Selfe[4] (1989) sugere, segundo o autor, que, para interagir de forma eficiente com/via textos no meio eletrônico, o usuário necessita dominar uma série de normas específicas, as quais denomina "gramáticas", próprias desse meio, ou seja, um conjunto de regras que regem a construção de sentidos na leitura e na escrita mediadas por computador. Para essa autora, o teclado, a tela, os programas de processamento de texto, as impressoras, a WWW, todas essas possibilidades de uso do computador possuem diferentes conjuntos de regras que se acumulam, em camadas, sobre o letramento tradicional, e que redundam numa mudança da maneira como a sociedade concebe texto nos dias de hoje.

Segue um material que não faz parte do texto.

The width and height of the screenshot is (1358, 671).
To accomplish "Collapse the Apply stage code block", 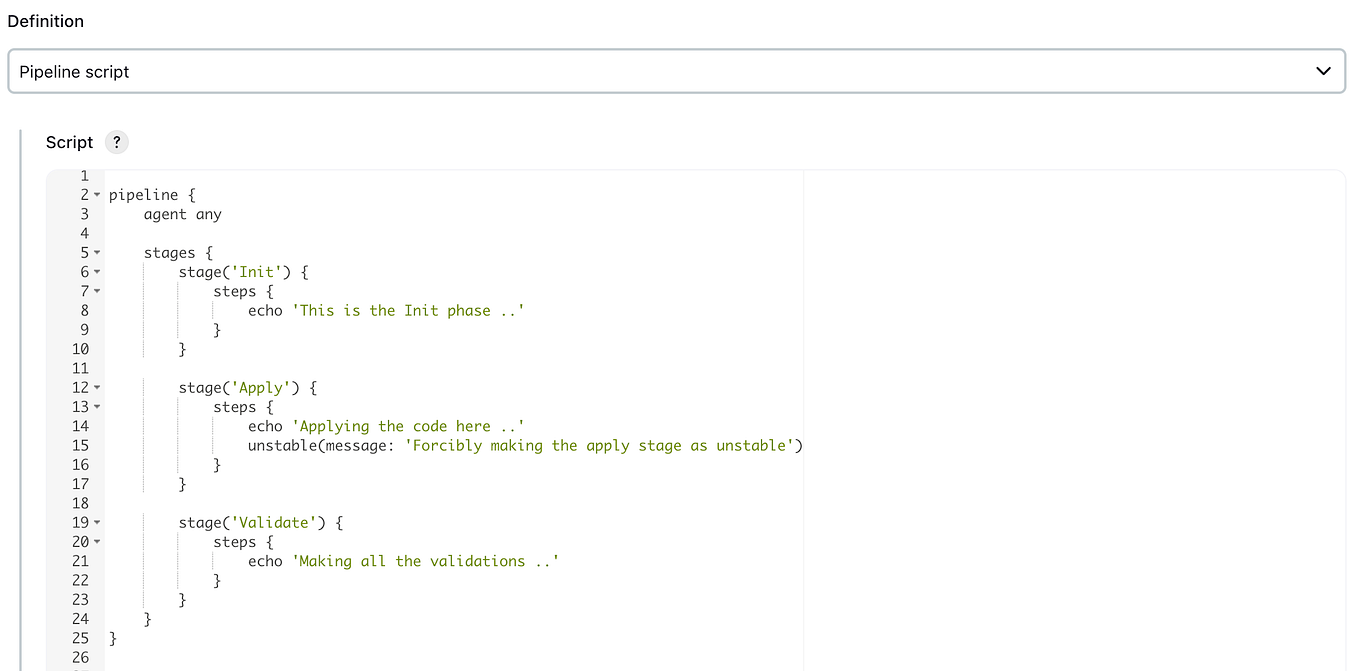I will [95, 387].
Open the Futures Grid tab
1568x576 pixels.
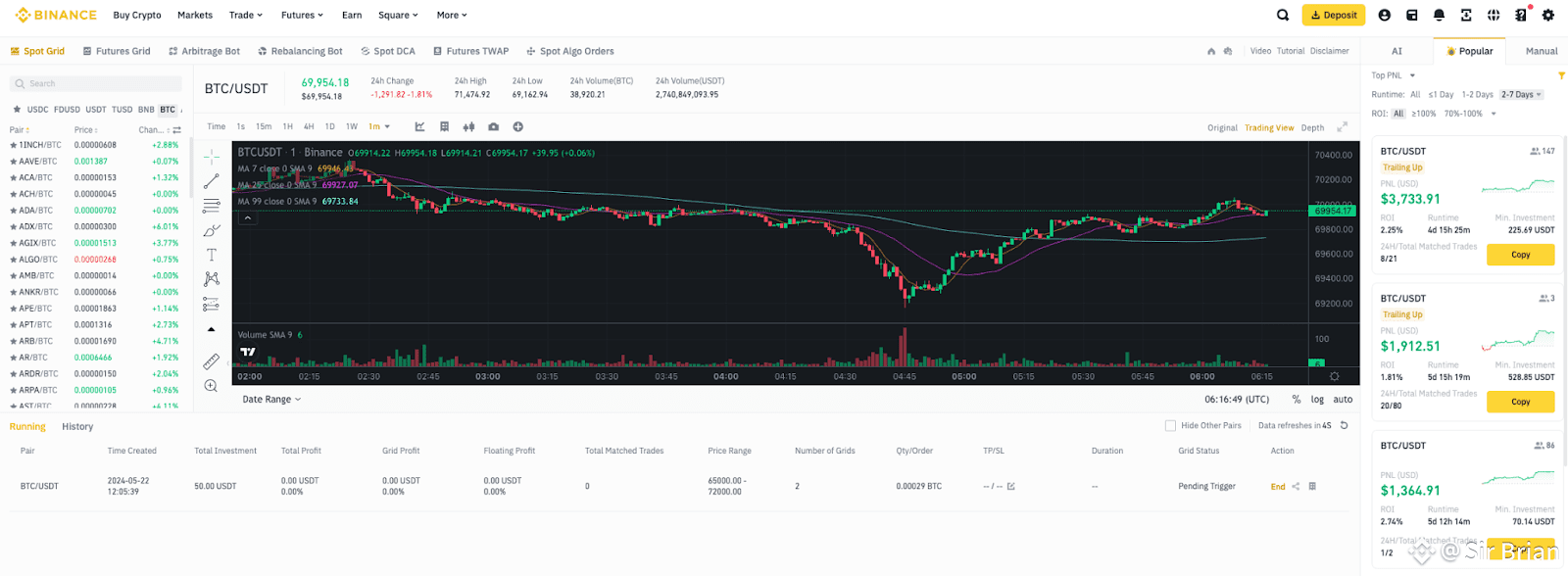(117, 51)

No texto impresso, a página é uma unidade estrutural do texto representada espacialmente, a qual não muda com o tempo, e isto nos dá a possibilidade de avaliar a extensão e a complexidade formal do texto como um todo antes mesmo de lê-lo, na tela do computador é diferente, é uma unidade virtual, nela o texto está estruturado em janelas estabelecidas temporariamente. O leitor de texto eletrônico não conta com uma série de pistas espaciais e contextuais das quais dispõe o leitor do texto impresso e não pode, de antemão, tomar contato com a fonte informativa como um todo. Dessa forma o leitor do texto eletrônico tem que ser capaz de registrar individualmente as páginas que lê em sua memória ou lançar mão de recursos de indexação do programa que permitam o registro da trajetória da leitura, o que torna o problema da navegação pelo texto muito mais complexo no meio eletrônico do que no meio impresso tradicional.  

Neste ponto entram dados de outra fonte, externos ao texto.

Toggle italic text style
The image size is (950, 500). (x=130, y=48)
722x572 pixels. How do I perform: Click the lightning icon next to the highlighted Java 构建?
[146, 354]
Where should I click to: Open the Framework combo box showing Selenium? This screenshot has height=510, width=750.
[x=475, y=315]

Para o autor o iletrado digital seria aquele indivíduo não familiarizado minimamente com o sistema simbólico que permite manipular o computador. Um iletrado eletrônico seria incapaz de atribuir um sentido, ainda que errôneo, a uma palavra qualquer na tela do computador. Essa definição acarreta que o iletrado eletrônico é, a rigor, também um iletrado alfabético, pois, ao menos no presente momento, a tela do computador mimetiza boa parte das convenções associadas à página impressa. Logo, a menos que sejam analfabetas - no sentido tradicional - a maioria das pessoas não familiarizada com a escrita cibernética, mas que conte com ao menos um grau mínimo de letramento alfabético, está mais apta a ser considerada semiletrada do ponto de vista eletrônico.
 

Semiletrados eletrônicos seriam aqueles indivíduos que, já dispondo do letramento alfabético, adquiriram no mínimo algumas das camadas gramaticais que permitem a interação com textos no meio eletrônico. Estas pessoas conseguem, ao menos, trazer o texto à tela identificar o significado de boa parte das teclas, reconhecer títulos, parágrafos e outros elementos do texto na tela que de alguma forma mimetizam convenções do texto impresso tradicional sem contudo serem capazes de usar esses elementos de maneira adequada ao meio em todas as situações. O que falta ao semiletrado é justamente uma série de convenções peculiares ao meio eletrônico, sem as quais ele é incapaz de efetivamente construir sentido a partir do que está na tela. Justamente por basear-se preponderantemente na camada básica, isto é, a do letramento alfabético, o semiletrado eletrônico tende a confundir traços de gêneros impressos e gêneros eletrônicos e, possivelmente, sente-se mais à vontade utilizando o computador como um recurso adicional à escrita alfabética.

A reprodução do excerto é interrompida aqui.